Stabilisci se le affermazioni seguenti concordano con l'articolo sugli arresti dei No Tav riportato più sotto. Per ciascuna rispondi sì o no e cita testualmente le parole dell'articolo che lo stabiliscono.
1. L'aggressione alla troupe di H24 è avvenuta il 29 febbraio.
2. Per l'occupazione di Geovalsusa sono stati disposti cinque arresti domiciliari.
3. A Francesco Richetto è stato imposto l'obbligo di firma.

_Testo di partenza_:
____________
Finiscono sotto inchiesta due diversi episodi: l’aggressione di una troupe di H24 al servizio per il Corriere della sera, il 29 febbraio scorso, nei concitati giorni dopo l’incidente occorso a Luca Abbà , e l’occupazione il 24 agosto degli uffici di Geovalsusa, società  in corsa per un appalto legato al cantiere della Maddalena.
Per il primo sono finiti ai domiciliari Massimo Passamani, di Rovereto, e un militante romano del Forte Prenestino; il csoa denuncia il tentativo «di criminalizzare il variegato e risoluto movimento». Devono rispondere dei reati di violenza privata, danneggiamento e rapina; per il fatto sarebbero indagati anche sei persone, tra cui un francese. Gli altri provvedimenti riguardano l’occupazione simbolica di Geovalsusa e riguardano militanti dei centri sociali Askatasuna e Gabrio, la metà  sono studenti e incensurati: sette arresti domiciliari, quattro divieti di dimora a Torino e sei obblighi di firma. Devono rispondere di violazione di domicilio aggravata e violenza privata; per tre di loro la procura di Torino ha ipotizzato il reato di resistenza. «Quella di agosto è stata una manifestazione a volto scoperto, ci sono attivisti colpiti dalle misure che nemmeno sono entrati nella palazzina» spiegano i No Tav. Per questo episodio, obbligo di dimora anche per Francesco Richetto, uno dei leader del movimento.
Manifestazioni di solidarietà  in diverse città  italiane. Il movimento parla di «due pesi e due misure» usati dall’autorità  giudiziaria, con arresti a pochi giorni dalla manifestazione di Lione e nel giorno dell’inizio dello scavo del tunnel geognostico: «La sensazione in Val di Susa – ha detto Alberto Perino – è che la magistratura sia al servizio dei poteri forti, di Ltf, del Pd. Le grande opere sono il bancomat dei partiti come dimostrato le inchieste fatte in tutta Italia meno che a Torino». Per Lele Rizzo ci sono aspetti «singolari negli arresti per l’occupazione di GeoValsusa, nervo scoperto degli intrecci attorno al Tav. Tra i reati c’è persino quello di aver utilizzato delle fialette puzzolenti». I No Tav denunciano un accanimento della Procura, «basta solo ricordare la convocazione ai servizi sociali di alcuni genitori di No Tav minorenni perché semplicemente volantinavano materiale del movimento». E sullo sgombero del presidio vicino al cantiere: «A Chiomonte – ha detto Perino – la giustizia non è uguale per tutti. È stato sequestrato il presidio di Gravella, che è abusivo, è vero. Ma perché il Comune di Chiomonte non ha mai segnalato altre casette abusive, alcune fatte anche da carabinieri, fuori dall’orario di lavoro, col tetto in eternit?».
____________
_Materiale di partenza_:
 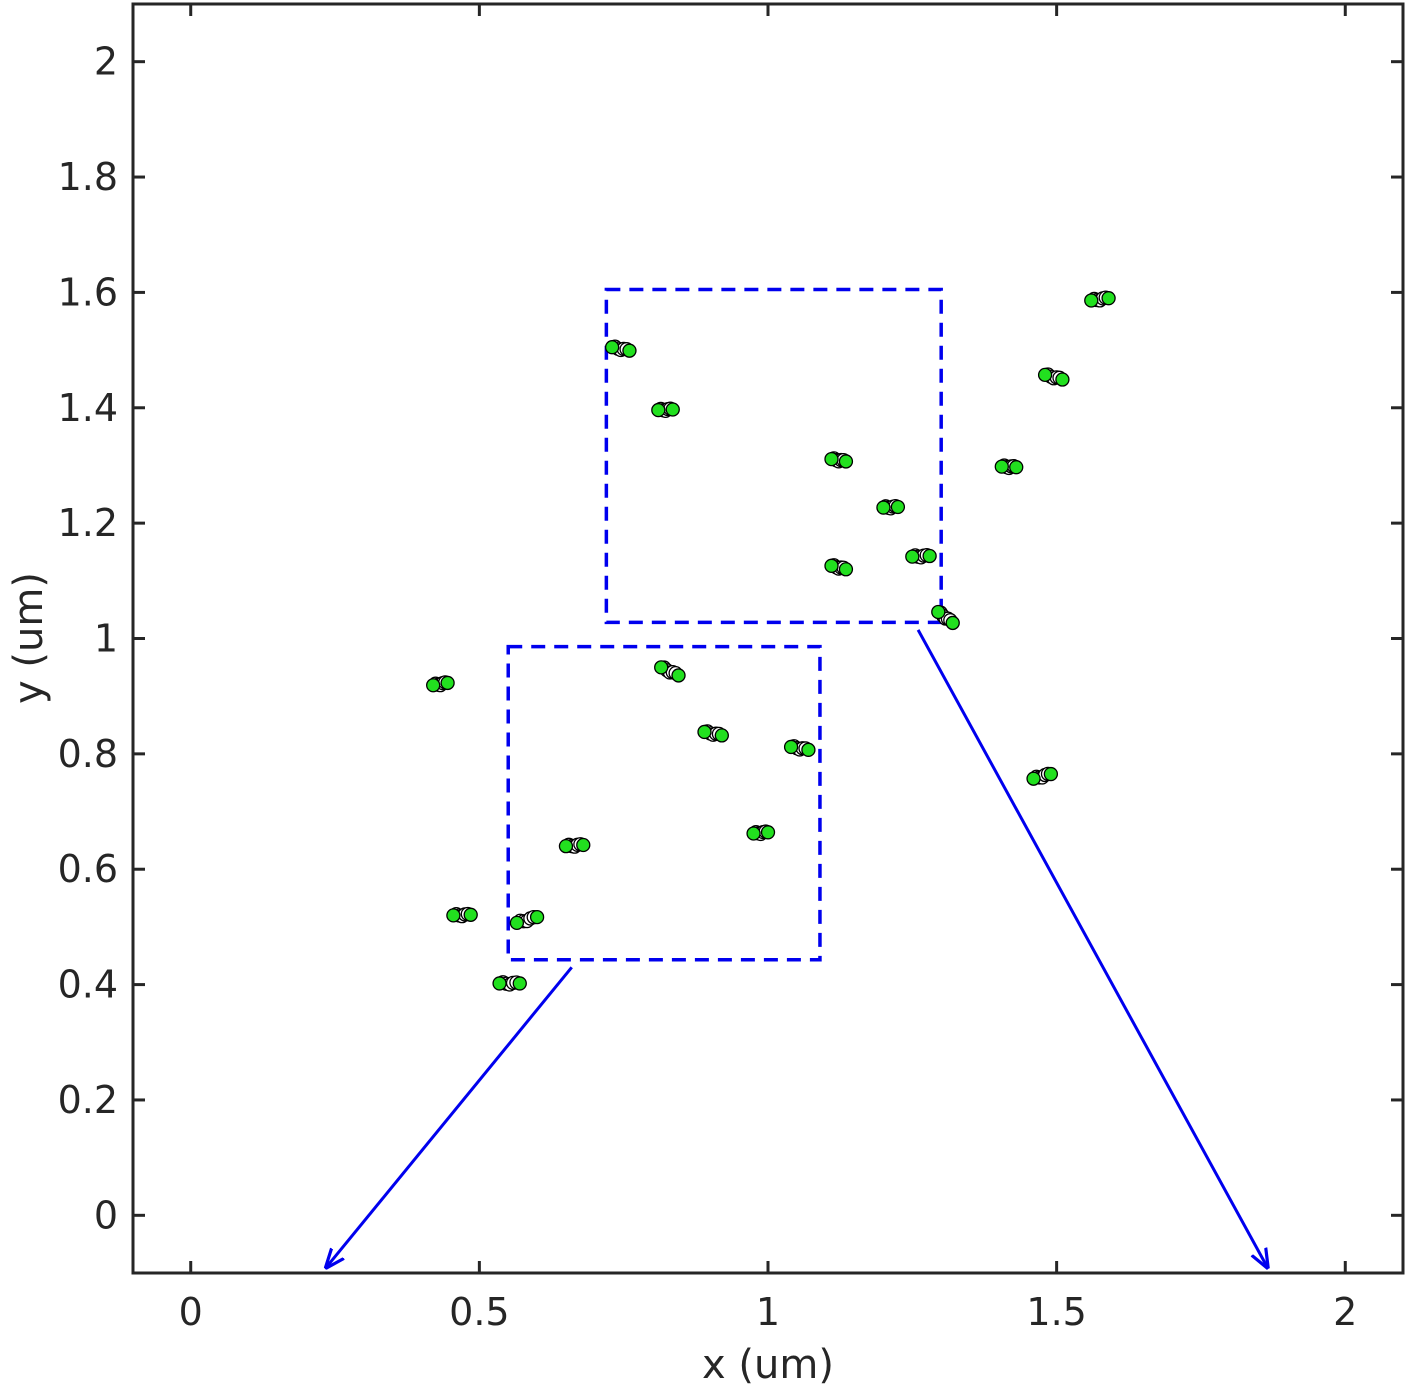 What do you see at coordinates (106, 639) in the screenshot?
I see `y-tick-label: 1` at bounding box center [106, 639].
____________
_Risultato dell'esercizio_:
1. Sì: «il 29 febbraio scorso».
2. No: «sette arresti domiciliari».
3. No: «obbligo di dimora anche per Francesco Richetto».